Vejo em A Vegetariana Três grupos de pessoas: Yeonghye representa quem não tem amarras ou decide se libertar totalmente, o que pode ser perigoso; sua irmã que procura se manter refratária para resistir em uma cultura que nos sufoca e os homens, o marido de Yeonghye e o da sua irmã que, ainda que muito diferentes, acabam tendo perfis éticos e morais muito semelhantes.
Isso não abrange muitos tipos de pessoas de uma sociedade e talvez por isso seja uma história meio claustrofóbica.

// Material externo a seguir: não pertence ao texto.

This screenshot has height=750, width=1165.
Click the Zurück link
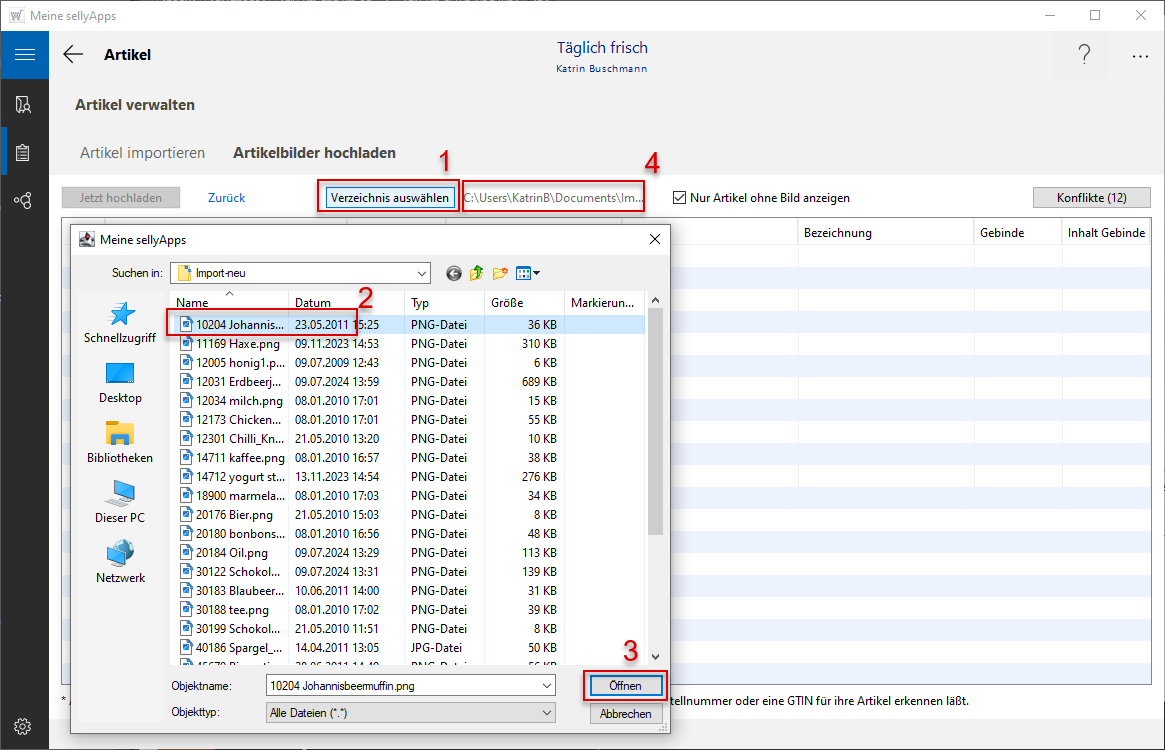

Apesar de tudo tem momentos de suavidade e pureza que são belos até que os vemos em mais dimensões e começamos a perceber que os tentáculos que se entrelaçam na sociedade criando e perpetuando estereótipos acabam se infiltrando em tudo.
Com isso não quero dizer que a sociedade é irremediavelmente doente, nem mesmo que ela é doente. Ficamos com essa impressão por estarmos presas naqueles três tipos de pessoas.
O que A Vegetariana pode estar nos mostrando, e intensificando para ficar claro, é que nossa sociedade não está saudável, que temos nódulos que devem ser conhecidos e tratados para que a humanidade possa ser cada vez mais humana.
Usei uma árvore para ilustrar o post porque elas tem um papel simbólico a certa altura da história. Você verá ao ler o livro!